Last week I listened to one of the church youth invite other students to join him for a time of silent reflection and Bible reading during their lunches. It was not his willingness to put himself “out there” that amazed me, it was his understanding that even if no one else joined him he was still making a statement about who he was and more importantly whose he was.
He reminded me of something that happened about five years ago when our then thirteen year old son and I were having lunch at a buffet style restaurant. He was moving faster than I was and had returned to the table ahead of me. I turned toward the table in time to see him bow his head and pray silently. Our table was surrounded by many loud conversations. From a distance, I began to notice those conversations dropping off and slowly the heads of others began to bow in prayer. By the time I reached the table, everyone around us had stopped eating and was apparently giving thanks.
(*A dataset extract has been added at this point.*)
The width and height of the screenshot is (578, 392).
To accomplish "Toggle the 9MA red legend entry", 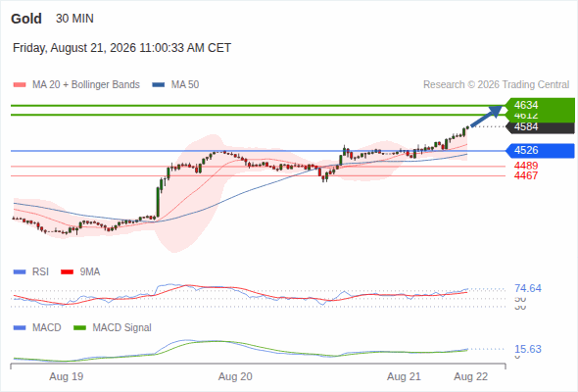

I don‘t believe my son even noticed the effect he had on those around him.
I‘m not sure that it is possible not to feel overwhelmed with all the things that need to be done, all the problems that need to be address and all the needs that must be met. Often times the magnitude of the needs in our lives and the lives of those around us can leave us feel helpless to make a difference. We want to do something, we want to make a difference and we want to help. But…we‘re just one small, simple person, wondering what difference we could possible make.
Jesus said, “if you had faith even as small as a mustard seed…Nothing would be impossible. (Matthew 17:20).” The beautiful thing about a planted seed is that the only purpose it pursues is to grow. Jesus reminds us that we should focus on being faithful in the small ways. A cup of water never exists without each drop, and the world will only be transformed when each of us finds a way to do our small part.
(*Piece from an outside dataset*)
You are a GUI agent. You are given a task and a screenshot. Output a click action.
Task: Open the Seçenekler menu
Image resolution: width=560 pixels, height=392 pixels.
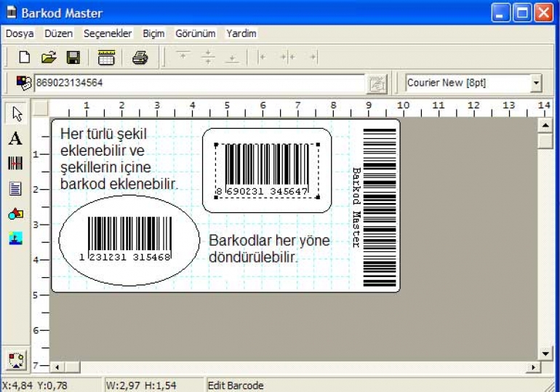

Our son was not trying to transform a restaurant. He was simply trying to be faithful in the small ways. And the youth who agreed to covenant in prayer was simply trying to be true to what they felt Christ was calling them to be. For our son, it was his attention to the spiritual details of his life that allowed God to do bigger things. For our youth it will be the same as the greatest gifts and advances throughout history have always had their start in small ways. Most times, little things are of greater value than big things.